In 2018, 66% of data scientists reported using Python every day, which makes Python the number one language for data science! But how much Python do you need to know for a data science bootcamp? Kim Fessel, Instructor at Metis’ online Immersive Data Science Bootcamp breaks down what Python is actually used for in data science, exactly how much Python you need to know before you start a data science bootcamp, and her favorite resources to learn and practice Python for free. Watch the video or read on to learn more!
Python is one of the world's most popular programming languages, and there are a few reasons why Python is so popular:
Python’s syntax, or the words and symbols used in order to make a computer program work, is simple and intuitive. They're basically English words!
Python supports various paradigms, but most people would describe Python as an object oriented-programming language. In an object-oriented programming language, everything you create is an object, different objects have different properties, and you can operate on different objects in different ways.
Python integrates well with other software components, making it a general purpose language that can be used to build a full end-to-end pipeline – starting with data, cleaning a model, and building that straight into production.
What can Python be used for besides data science?
The better question is what can't it be used for?

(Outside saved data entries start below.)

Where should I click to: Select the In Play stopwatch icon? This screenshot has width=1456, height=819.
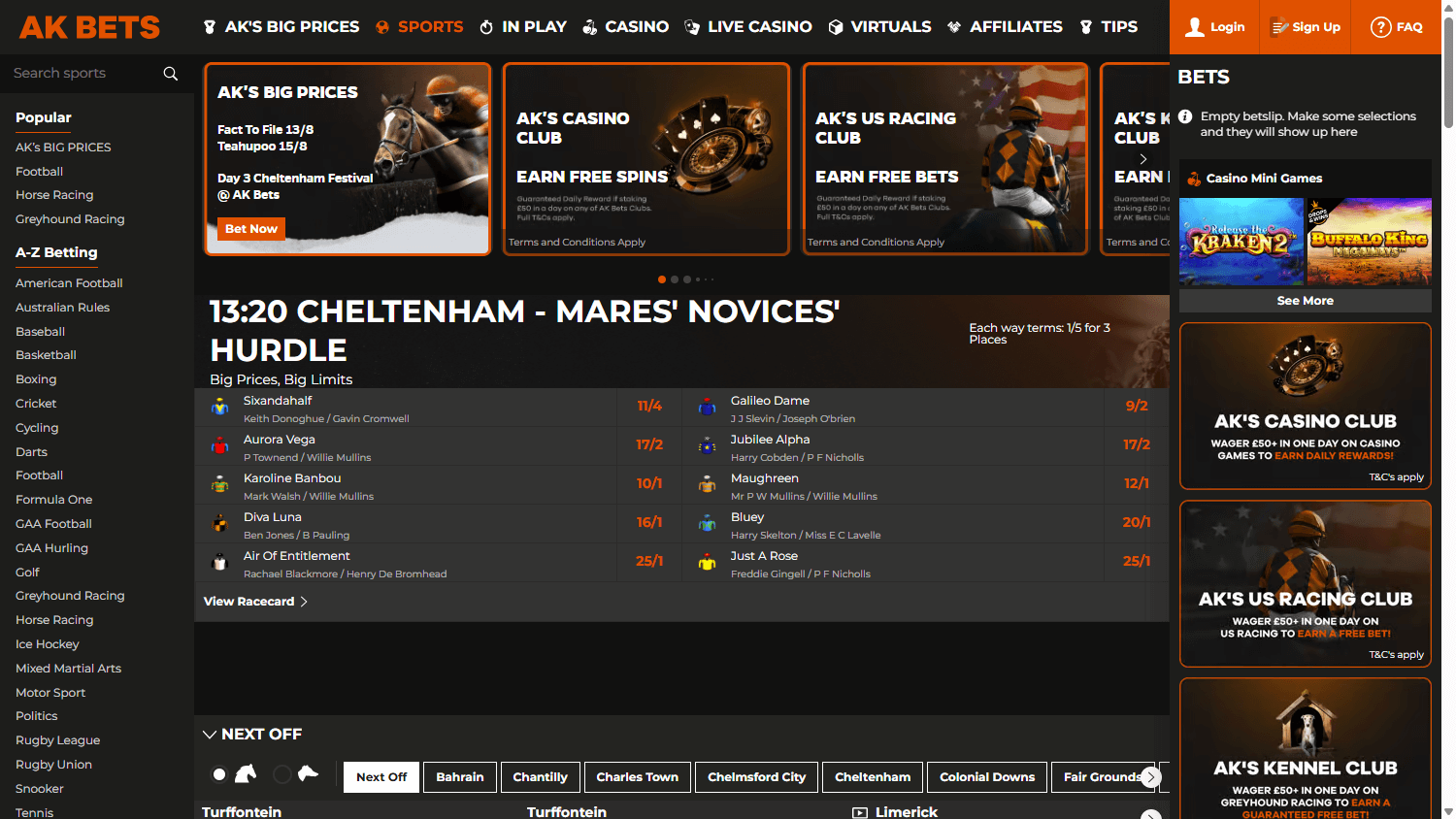click(x=487, y=27)
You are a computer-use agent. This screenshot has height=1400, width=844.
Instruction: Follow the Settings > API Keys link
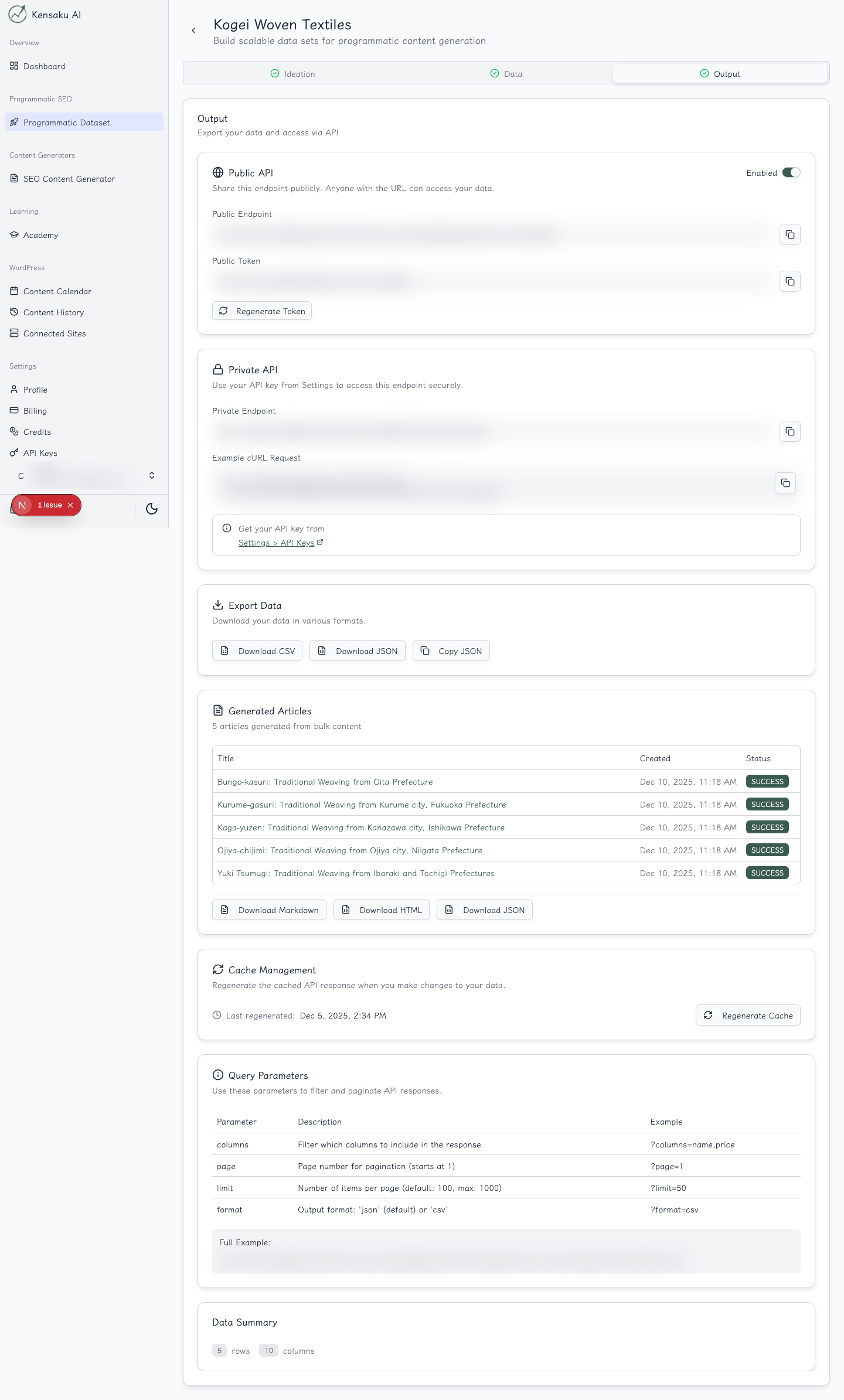(x=276, y=543)
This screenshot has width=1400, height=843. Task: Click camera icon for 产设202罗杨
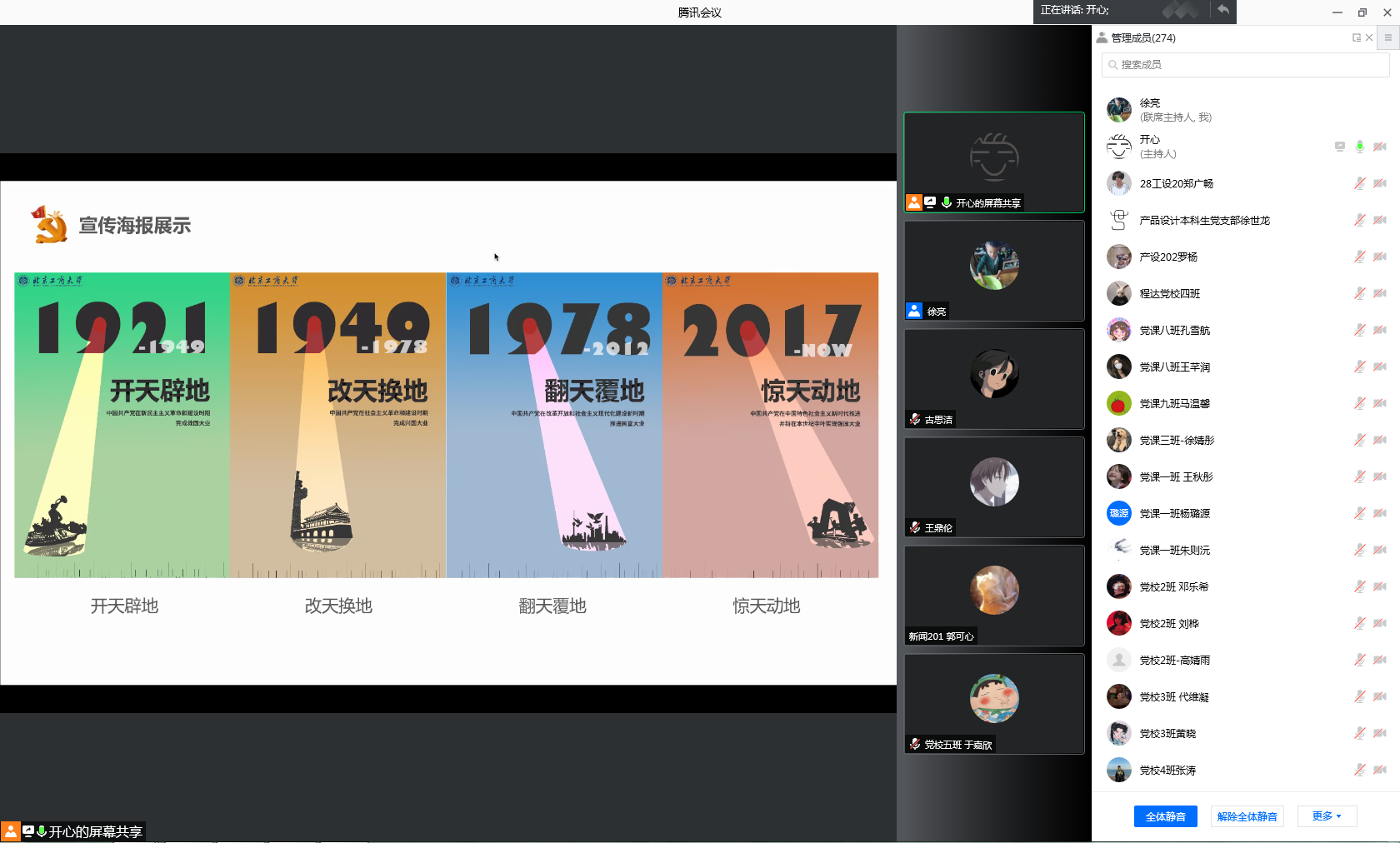pos(1380,257)
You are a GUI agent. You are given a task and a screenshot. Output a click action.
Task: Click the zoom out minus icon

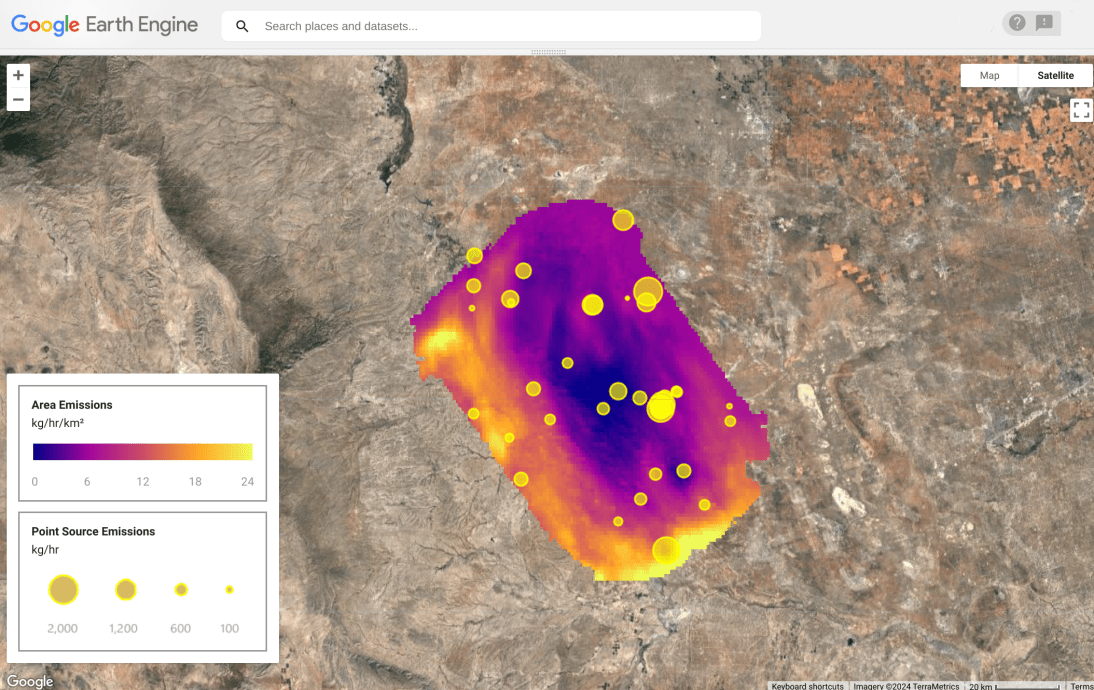coord(18,99)
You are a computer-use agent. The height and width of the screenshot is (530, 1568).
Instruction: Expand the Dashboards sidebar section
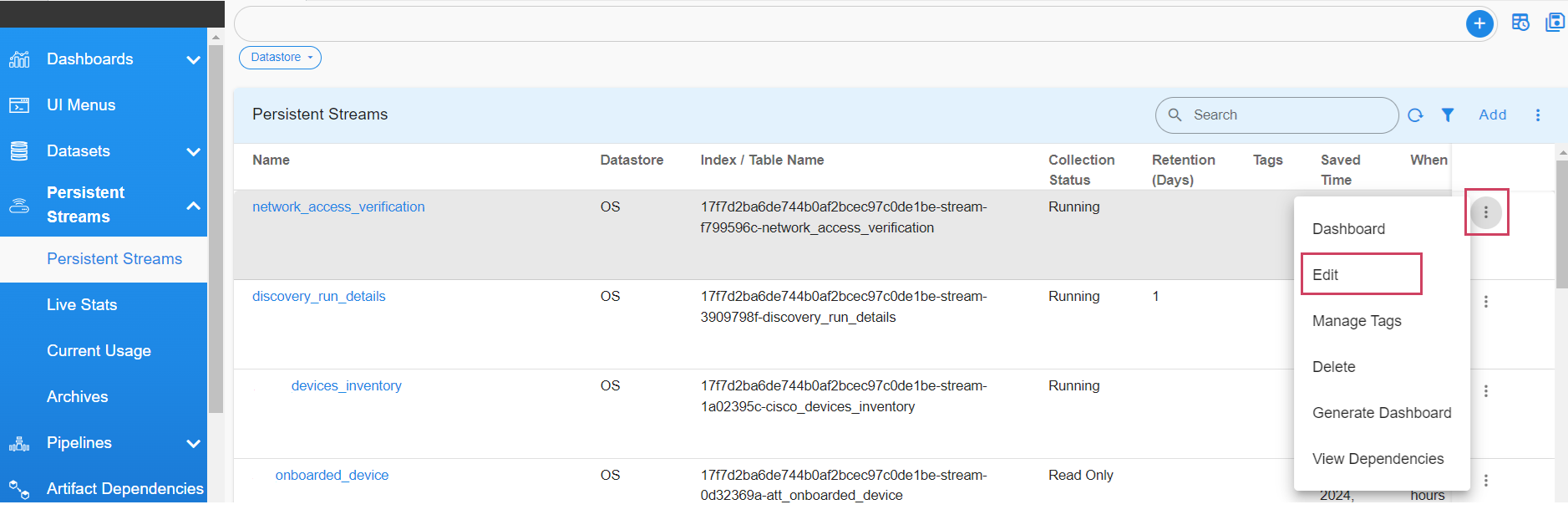point(193,59)
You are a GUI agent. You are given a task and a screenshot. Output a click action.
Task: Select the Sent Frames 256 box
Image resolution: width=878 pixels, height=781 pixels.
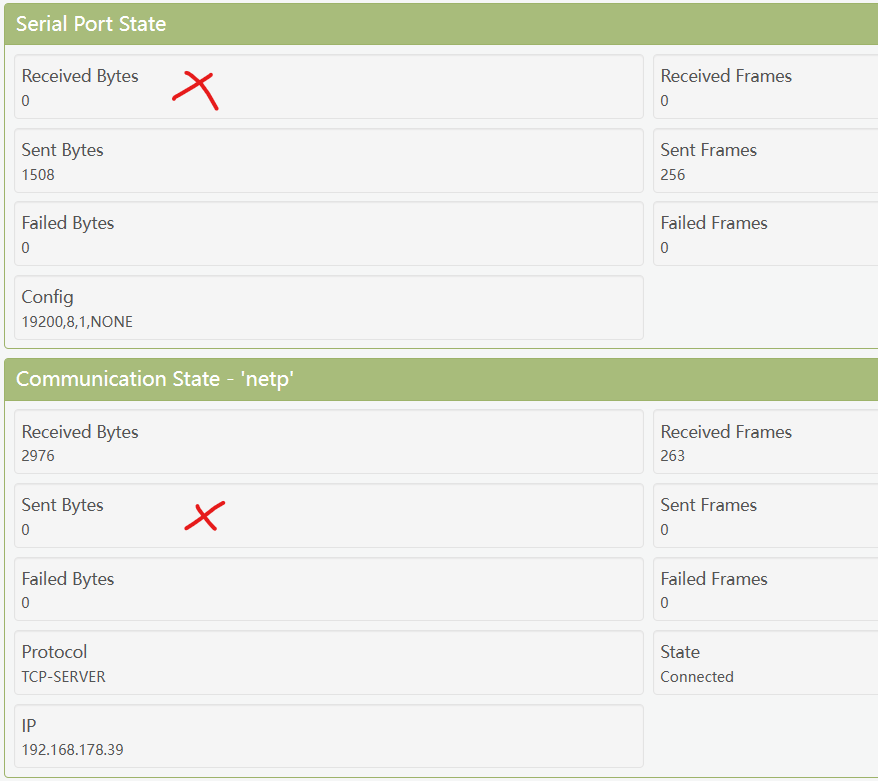pos(765,161)
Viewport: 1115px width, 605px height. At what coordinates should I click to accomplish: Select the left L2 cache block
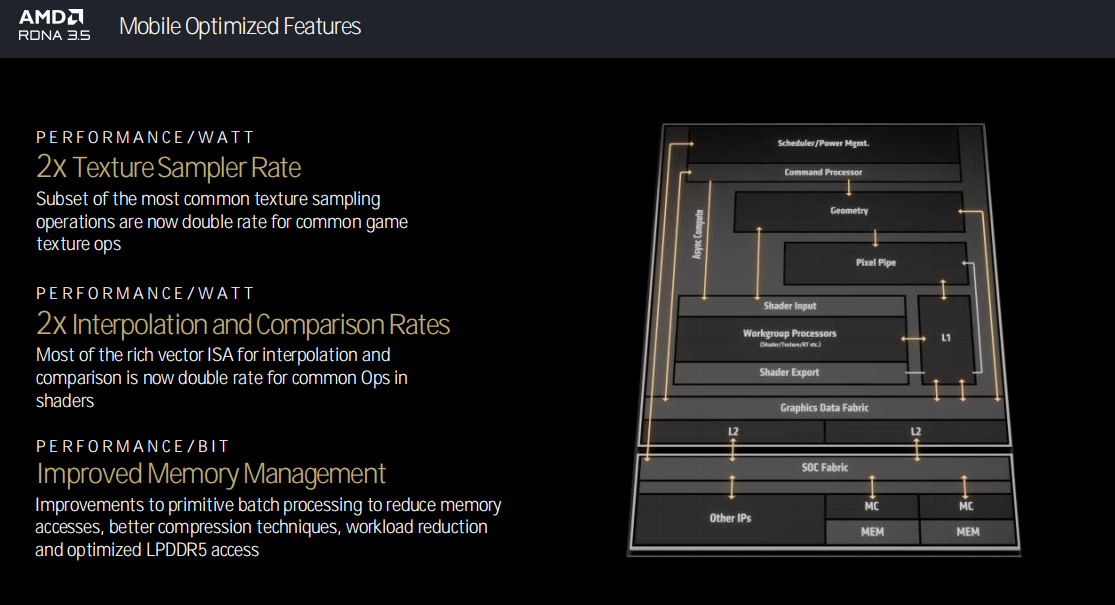tap(732, 431)
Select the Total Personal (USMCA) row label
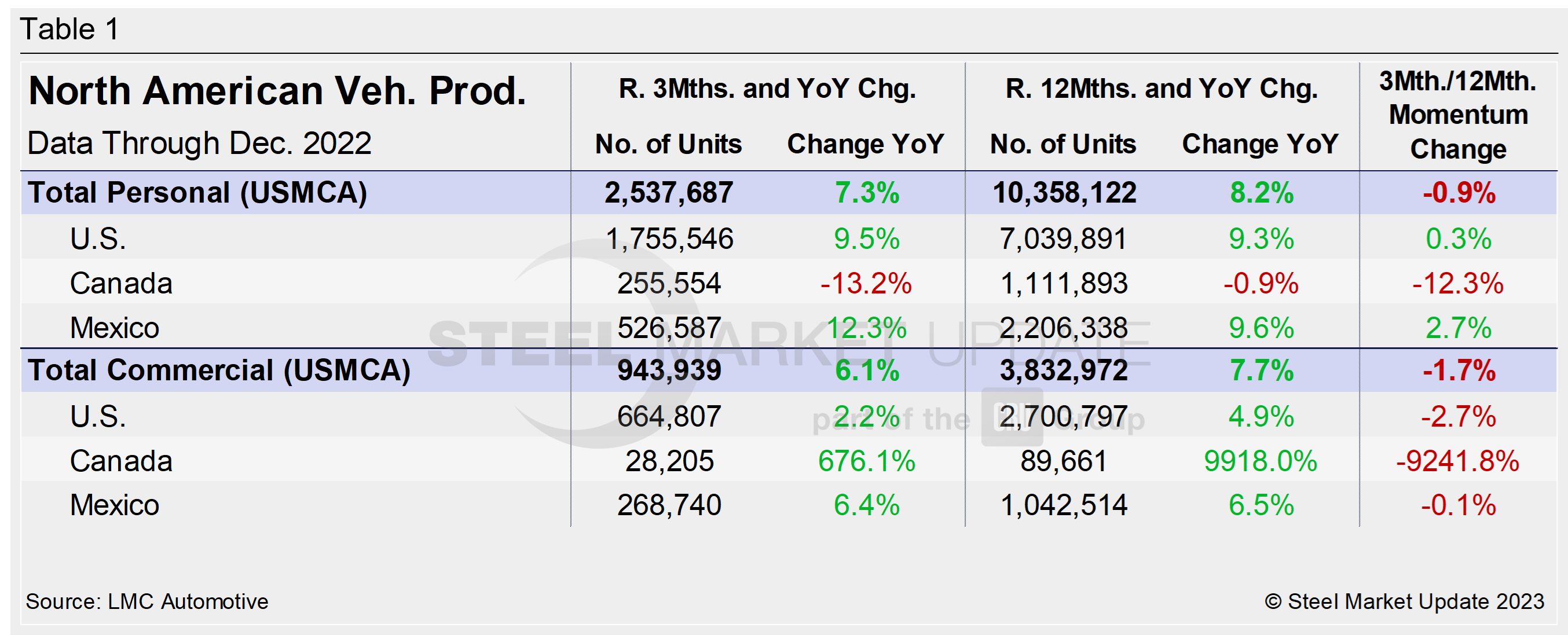Image resolution: width=1568 pixels, height=635 pixels. (197, 193)
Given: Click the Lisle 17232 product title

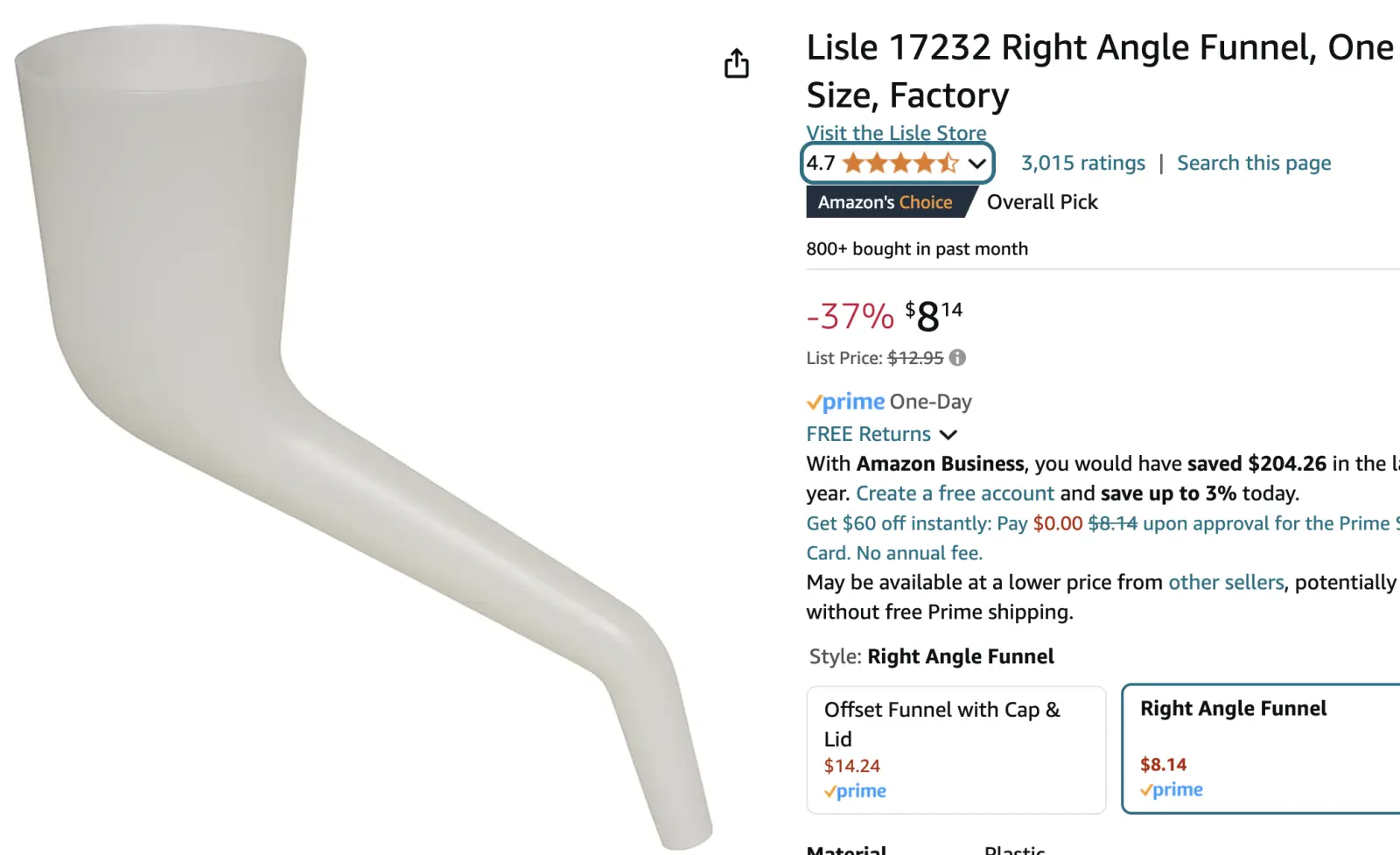Looking at the screenshot, I should point(1099,70).
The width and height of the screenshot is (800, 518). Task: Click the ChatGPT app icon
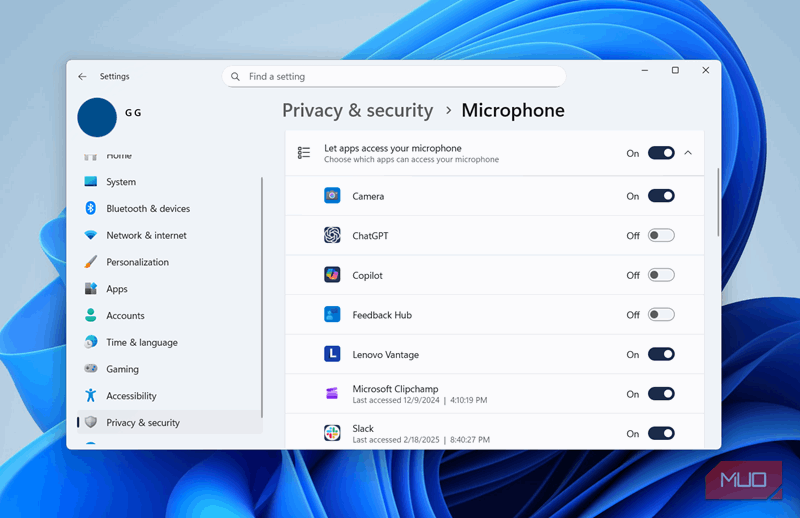tap(332, 236)
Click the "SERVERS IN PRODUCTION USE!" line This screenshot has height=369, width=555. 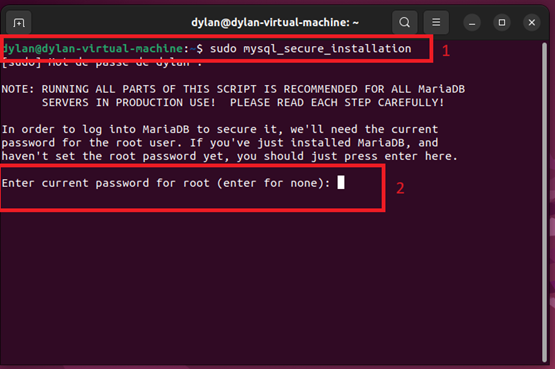(x=243, y=103)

Here are some key places where you may see Python:
Web Development – Developers, engineers, and data scientists use Python for web scraping or creating a mock-up an app.
Automating Reports – Analysts or product managers who need to make the same Excel report every single week can use Python to help create reports and save time.
Finance and Business – Used for reporting, predictive models, and academic research.
Simulations – As a postdoctoral fellow at Ohio State University, my colleagues used Python to create simulations to study various different behaviors with a computer.
Why do you think Python has recently overtaken R in popularity among data scientists?
There are a couple of reasons I think Python has taken off. Python is a general purpose language, used by data scientists and developers, which makes it easy to collaborate across your organization through its simple syntax. People choose to use Python so that they can communicate with other people. The other reason is rooted in academic research and statistical models. I would say that R has better statistical packages than Python, but Python has deep learning, structured ways to do machine learning, and can deal with larger amounts of data. As people shift more to deep learning, the bias has been shifting toward Python.
Python is an excellent first programming language for beginners because its simple syntax allows you to quickly hit the ground running. Python is flexible in that you can use it to do just about anything. It's also forgiving! Python will try to interpret what you mean. Let's say we wanted to add together two words like school and house. In our minds, we would link these two words by using the plus symbol (school + house) which is exactly how you would do it using Python! Python is also one of those languages that leaves plenty of room for growth and ways to improve your code.
Within any field, you have to get the fundamentals of Python down first before you can move on to more interesting things. Here’s a list of fundamentals you can started with in order:
Understand what data types are (integers, strings, floating point numbers) and how all of those data types are different.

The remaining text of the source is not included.